Spectographie de la scène tunisienne



Combat pour un Théâtre
Secrétaire général du syndicat des métiers des arts dramatiques pendant plusieurs années, parce que nombre de ses collègues refusent de s’y risquer, les créations, les apparitions scéniques de Ridha Boukadida n’ont pas manqué de se voir oblitérées ou menacées. La rançon de la scène, de la corruption ou de l’absence de politique culturelle ?

Et pourtant Ridha ne se renie jamais, même pour des amis proches, encore moins face à la censure : en 93, il « refuse de changer une seule virgule » au texte qu’il présente pour le festival d’Aoussou. Il acte.

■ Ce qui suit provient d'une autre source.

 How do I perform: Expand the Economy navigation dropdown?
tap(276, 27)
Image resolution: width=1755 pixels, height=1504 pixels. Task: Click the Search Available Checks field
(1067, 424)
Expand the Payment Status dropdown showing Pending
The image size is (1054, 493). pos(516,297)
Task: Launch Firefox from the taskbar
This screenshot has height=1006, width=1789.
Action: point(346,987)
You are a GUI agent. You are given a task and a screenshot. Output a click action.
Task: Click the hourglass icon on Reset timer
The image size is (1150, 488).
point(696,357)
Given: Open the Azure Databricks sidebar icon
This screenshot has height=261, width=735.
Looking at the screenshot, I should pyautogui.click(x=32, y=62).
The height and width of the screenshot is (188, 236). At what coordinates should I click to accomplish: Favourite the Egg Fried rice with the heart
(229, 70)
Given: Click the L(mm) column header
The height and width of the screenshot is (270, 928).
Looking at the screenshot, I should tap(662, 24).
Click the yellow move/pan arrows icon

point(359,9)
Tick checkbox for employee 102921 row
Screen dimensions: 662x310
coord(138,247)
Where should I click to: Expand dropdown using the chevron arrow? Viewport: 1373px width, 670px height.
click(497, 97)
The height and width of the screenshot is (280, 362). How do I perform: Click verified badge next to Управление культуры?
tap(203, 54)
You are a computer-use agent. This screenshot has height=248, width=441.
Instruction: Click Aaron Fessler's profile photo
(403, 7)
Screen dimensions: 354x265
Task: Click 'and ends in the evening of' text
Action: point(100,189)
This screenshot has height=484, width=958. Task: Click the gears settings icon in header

Son Manifeste 2015 pour la journée internationale du théâtre : censuré !
Dans sa fonction de représentant, il soulève d’anciens problèmes irrésolus. « Pourquoi ce métier d’acteur ou de comédien devrait-il rester, un siècle après son adoption, permis à celui qui pourrait collecter, soudoyer, acheter cinq apparitions dans cinq feuilletons télévisuels… pour obtenir la carte professionnelle ? » Telle est la lancinante question posée au théâtre tunisien.

La transmission
Pour Ridha : « rien au monde ne me plait autant que de faire plaisir… c’est ma faiblesse » ;  traduire des textes pour des étudiants… s’embarquer et soutenir des projets associatifs… « Je n’ai jamais admis d’enseigner au sens strict du terme. J’ai toujours pensé renseigner, orienter, échanger… apprendre aux autres tout en apprenant moi-même. Chercheur, théoricien, chargé de cours à l’Institut Supérieur d’Arts Dramatiques de Tunis, il met la main à la pâte dont on fait les metteurs en scène :  « Faire des choses…monter des pièces, essayer, découvrir d’égal à égal…poser mes problèmes et discuter… lire et écrire, jouer et rejouer… »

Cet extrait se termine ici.